Love him, protect him and enjoy his companionship.


----------



## PigeonQueen (Aug 13, 2006)

Please do not let your pet pigeon outside. The pigeon does not have the instincts of a wild bird or fear of predators. Your pigeon will therefore be vulnerable and may get lost. Also your pigeon does not have the protection of a flock and does not know how or where to find food.

I can understand that you worry about your pigeon being happy. Your pigeon does not miss the outside if it has been raised by you. Also it has your care and protection and does not have to struggle to find food.If you release the pigeon it will miss the support you have given it and will probably not survive.

If you give your bird time outside the dog cage and buy some PG wear. Your pigeon will beable to fly around for longer outside the cage without poops messing up the house. You can buy the pigeon wear from www.birdwearonline.com. 

You sound like you really care about your pigeon and I suspect your pigeon is very happy and content to have your loving care and support. Please dont take this from piggie by releasing or letting the pigeon go outside and possibly get lost.

best wishes Jayne


----------



## starlinglover95 (May 6, 2009)

I let my hand-raised pigeons fly outside, but we don't have many B.O.P. out here where i live and they were 2-3 weeks old when they were rescued and given to me. if you let them outside then you need to supervise them, or get a harness and leash for each of them (www.birdwearonline.com). Do you have a loft?


----------



## starlinglover95 (May 6, 2009)

lwerden said:


> Absolutely no!!!! Your bird has been hand raised and has not developed instincts of fear of humans, cats, dogs ect. Also if he were to get lost, he has no idea how to forrage for himself and would propably starve to death if a preditor did not get him first.


That is not absolutely true. My Birds are afraid cats, as I have taught them to be, and as cats in my neighborhood have taught them to be. And due to a trauma in their past, they are very afraid of people except when I am with them, and even when I am with them they are still very aware of people.


----------



## spirit wings (Mar 29, 2008)

starlinglover95 said:


> I let my hand-raised pigeons fly outside, but we don't have many B.O.P. out here where i live and they were 2-3 weeks old when they were rescued and given to me. if you let them outside then you need to supervise them, or get a harness and leash for each of them (www.birdwearonline.com). Do you have a loft?


their are many B.O.P in Ga you just have not seen them yet....one bird flying is a target so in her case I would say it would not be wise. here are just a few B.O.P that are in GA.

Order: Falconiformes Family: Accipitridae

Accipitridae is a family of birds of prey and include hawks, eagles, kites, harriers and Old World vultures. These birds have powerful hooked beaks for tearing flesh from their prey, strong legs, powerful talons, and keen eyesight. There are 233 species worldwide and 25 species which occur in Georgia. this is long so won't post it here , but you get the idea.

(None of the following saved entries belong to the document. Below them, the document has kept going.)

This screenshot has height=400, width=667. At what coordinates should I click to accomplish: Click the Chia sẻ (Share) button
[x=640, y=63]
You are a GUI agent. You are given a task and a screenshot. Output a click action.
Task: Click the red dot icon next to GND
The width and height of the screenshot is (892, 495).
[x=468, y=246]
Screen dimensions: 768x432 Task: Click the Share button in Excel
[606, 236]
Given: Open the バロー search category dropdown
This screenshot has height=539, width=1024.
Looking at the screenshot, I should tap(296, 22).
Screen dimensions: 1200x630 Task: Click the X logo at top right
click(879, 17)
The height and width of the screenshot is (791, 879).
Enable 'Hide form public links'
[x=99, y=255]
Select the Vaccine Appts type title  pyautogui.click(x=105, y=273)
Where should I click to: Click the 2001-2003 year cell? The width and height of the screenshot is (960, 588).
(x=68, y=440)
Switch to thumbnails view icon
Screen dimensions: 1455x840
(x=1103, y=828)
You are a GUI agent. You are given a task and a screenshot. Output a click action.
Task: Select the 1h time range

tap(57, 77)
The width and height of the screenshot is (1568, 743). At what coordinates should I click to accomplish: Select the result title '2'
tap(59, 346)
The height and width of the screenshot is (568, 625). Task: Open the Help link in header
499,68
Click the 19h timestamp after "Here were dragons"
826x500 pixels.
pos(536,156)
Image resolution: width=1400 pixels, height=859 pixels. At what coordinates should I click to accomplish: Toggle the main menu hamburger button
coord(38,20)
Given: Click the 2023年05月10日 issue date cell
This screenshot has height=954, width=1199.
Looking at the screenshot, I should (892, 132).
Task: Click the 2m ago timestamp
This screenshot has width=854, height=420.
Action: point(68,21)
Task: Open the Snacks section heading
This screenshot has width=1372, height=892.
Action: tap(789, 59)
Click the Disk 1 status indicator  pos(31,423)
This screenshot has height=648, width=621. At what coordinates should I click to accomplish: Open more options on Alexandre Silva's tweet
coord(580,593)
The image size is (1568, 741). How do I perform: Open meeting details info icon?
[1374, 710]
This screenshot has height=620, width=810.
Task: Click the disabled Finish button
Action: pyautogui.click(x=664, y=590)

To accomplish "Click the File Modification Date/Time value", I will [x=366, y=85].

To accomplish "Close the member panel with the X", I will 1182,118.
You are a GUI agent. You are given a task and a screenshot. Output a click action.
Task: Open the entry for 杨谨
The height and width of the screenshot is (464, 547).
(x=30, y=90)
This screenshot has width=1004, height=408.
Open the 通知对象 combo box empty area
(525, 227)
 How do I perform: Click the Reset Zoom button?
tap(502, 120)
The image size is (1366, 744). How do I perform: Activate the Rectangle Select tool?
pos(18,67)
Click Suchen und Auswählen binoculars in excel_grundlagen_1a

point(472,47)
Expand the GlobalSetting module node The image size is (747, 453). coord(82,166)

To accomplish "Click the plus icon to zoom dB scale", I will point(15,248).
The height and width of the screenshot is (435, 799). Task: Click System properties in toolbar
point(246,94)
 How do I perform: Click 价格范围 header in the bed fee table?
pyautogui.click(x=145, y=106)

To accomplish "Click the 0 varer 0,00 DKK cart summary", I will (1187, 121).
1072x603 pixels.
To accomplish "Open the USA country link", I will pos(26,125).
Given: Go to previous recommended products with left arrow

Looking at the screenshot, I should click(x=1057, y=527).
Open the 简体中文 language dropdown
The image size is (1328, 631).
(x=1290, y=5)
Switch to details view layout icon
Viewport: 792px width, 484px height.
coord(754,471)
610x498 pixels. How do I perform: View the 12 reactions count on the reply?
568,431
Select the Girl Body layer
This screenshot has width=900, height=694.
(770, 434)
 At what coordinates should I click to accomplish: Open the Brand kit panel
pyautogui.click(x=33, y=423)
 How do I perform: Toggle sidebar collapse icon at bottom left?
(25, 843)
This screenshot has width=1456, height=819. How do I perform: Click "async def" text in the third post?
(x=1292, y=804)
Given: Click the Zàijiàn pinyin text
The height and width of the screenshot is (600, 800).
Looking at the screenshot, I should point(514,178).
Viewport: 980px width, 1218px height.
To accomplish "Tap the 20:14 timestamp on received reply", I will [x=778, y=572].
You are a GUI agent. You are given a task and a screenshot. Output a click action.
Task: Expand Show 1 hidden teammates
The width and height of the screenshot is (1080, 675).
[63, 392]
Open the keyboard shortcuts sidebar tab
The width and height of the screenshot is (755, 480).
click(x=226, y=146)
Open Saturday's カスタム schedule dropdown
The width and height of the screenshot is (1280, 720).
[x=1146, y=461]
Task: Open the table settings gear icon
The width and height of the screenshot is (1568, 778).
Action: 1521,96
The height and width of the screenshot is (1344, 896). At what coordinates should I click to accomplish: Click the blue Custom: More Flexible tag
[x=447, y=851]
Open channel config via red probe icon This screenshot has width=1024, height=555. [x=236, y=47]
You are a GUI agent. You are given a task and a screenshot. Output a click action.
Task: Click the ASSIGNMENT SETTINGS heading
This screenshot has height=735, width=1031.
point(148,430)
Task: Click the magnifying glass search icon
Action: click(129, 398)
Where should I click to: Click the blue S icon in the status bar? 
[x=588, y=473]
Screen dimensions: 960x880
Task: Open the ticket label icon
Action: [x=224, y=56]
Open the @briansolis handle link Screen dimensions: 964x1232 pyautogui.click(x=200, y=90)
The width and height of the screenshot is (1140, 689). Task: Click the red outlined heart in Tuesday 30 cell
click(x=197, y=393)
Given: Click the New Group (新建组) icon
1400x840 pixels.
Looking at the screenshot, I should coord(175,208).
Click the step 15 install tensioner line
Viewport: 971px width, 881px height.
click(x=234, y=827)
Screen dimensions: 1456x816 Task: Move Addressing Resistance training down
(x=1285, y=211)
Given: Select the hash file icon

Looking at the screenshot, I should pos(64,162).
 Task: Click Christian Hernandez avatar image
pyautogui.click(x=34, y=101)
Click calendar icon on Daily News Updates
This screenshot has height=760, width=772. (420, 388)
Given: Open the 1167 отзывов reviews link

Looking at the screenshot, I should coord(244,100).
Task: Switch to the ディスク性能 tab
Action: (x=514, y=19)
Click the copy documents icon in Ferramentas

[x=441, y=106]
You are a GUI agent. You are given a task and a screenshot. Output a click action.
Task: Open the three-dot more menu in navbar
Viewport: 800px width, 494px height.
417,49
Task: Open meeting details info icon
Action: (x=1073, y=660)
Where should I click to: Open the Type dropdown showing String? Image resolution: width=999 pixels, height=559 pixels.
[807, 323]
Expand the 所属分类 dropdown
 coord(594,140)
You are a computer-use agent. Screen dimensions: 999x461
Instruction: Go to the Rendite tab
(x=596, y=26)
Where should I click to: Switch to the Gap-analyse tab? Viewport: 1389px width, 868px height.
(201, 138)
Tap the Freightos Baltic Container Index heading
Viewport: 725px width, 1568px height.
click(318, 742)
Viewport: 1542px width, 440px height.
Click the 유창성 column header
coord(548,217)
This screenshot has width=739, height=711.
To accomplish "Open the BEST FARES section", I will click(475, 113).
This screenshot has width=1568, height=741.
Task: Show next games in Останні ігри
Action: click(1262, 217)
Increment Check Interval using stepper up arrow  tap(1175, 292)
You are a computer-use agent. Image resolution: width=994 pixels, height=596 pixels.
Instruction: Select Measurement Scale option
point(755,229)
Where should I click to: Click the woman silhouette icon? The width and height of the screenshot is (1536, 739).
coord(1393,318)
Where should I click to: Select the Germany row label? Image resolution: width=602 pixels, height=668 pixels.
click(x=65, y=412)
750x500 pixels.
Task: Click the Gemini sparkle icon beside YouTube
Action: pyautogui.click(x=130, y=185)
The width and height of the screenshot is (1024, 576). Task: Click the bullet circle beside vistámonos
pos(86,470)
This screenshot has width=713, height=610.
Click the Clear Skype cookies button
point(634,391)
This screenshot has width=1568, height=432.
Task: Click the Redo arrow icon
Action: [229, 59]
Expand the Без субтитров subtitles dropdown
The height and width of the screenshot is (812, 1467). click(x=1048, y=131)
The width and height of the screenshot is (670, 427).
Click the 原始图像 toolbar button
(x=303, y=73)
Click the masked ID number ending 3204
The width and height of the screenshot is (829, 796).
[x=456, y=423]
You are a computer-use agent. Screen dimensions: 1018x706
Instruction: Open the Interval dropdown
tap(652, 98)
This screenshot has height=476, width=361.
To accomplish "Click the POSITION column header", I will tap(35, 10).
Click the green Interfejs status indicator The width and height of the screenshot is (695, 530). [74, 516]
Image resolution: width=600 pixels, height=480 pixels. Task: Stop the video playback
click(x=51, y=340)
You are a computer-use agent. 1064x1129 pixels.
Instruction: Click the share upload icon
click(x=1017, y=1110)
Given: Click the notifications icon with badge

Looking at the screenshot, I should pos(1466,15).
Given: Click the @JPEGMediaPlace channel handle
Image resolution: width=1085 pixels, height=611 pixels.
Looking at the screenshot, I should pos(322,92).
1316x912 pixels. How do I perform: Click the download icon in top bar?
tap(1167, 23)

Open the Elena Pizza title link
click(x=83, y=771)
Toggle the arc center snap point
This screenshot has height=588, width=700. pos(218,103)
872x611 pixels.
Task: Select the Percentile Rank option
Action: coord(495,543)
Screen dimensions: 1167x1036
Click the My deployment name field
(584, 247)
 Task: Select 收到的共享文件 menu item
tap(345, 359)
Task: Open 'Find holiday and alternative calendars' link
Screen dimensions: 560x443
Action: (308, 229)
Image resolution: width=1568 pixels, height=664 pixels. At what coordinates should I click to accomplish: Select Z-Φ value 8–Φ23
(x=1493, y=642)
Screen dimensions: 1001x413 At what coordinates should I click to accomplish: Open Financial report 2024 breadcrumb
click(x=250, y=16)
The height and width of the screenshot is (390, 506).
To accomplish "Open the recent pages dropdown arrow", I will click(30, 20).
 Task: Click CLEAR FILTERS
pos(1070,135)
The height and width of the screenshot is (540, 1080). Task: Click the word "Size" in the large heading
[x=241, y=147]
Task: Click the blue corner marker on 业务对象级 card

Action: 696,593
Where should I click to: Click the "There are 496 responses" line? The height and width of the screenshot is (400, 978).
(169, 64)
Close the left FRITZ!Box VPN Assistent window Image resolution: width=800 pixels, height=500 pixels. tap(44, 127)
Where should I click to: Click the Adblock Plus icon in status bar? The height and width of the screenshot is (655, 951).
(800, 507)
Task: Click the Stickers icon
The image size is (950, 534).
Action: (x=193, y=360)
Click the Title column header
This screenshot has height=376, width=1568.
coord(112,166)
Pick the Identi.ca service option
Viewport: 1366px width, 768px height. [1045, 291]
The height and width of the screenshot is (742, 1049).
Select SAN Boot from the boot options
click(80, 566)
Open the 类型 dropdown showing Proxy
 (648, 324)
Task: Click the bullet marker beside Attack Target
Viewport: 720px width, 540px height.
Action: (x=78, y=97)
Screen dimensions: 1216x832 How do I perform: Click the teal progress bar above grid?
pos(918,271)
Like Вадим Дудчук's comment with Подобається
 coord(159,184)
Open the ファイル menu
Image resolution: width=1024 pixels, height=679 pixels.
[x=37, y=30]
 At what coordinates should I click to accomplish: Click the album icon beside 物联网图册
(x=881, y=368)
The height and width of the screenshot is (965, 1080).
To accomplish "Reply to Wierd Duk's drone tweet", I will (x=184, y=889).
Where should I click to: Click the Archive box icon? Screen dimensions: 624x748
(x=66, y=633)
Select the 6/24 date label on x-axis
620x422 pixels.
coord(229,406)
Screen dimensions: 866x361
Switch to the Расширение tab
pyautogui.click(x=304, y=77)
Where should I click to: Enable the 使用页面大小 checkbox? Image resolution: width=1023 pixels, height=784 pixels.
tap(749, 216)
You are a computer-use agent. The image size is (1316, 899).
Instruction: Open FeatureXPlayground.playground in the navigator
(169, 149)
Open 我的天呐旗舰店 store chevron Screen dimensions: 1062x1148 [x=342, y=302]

and here are the other kinds as well.

Order: Falconiformes Family: Falconidae

Falconidae is a family of diurnal birds of prey. They differ from hawks, eagles, and kites in that they kill with their beaks instead of their feet. There are 62 species worldwide and 7 species which occur in Georgia.

Lesser Kestrel Falco naumanni 
Eurasian Kestrel Falco tinnunculus 
Red-footed Falcon Falco vespertinus 
Merlin Falco columbarius 
Eurasian Hobby Falco subbuteo 
Saker Falcon Falco cherrug 
Peregrine Falcon Falco peregrinus


----------



## starlinglover95 (May 6, 2009)

I know that there are B.O.P. in GA, and I have seen many of them. What I meant was that there are not many around my neighborhood. I have seen Owls, Mississippi Kites, Black Vultures, and Turkey Vultures, around my house but there aren't that many. Sorry for the confusion.


----------



## spirit wings (Mar 29, 2008)

starlinglover95 said:


> I know that there are B.O.P. in GA, and I have seen many of them. What I meant was that there are not many around my neighborhood. I have seen Owls, Mississippi Kites, Black Vultures, and Turkey Vultures, around my house but there aren't that many. Sorry for the confusion.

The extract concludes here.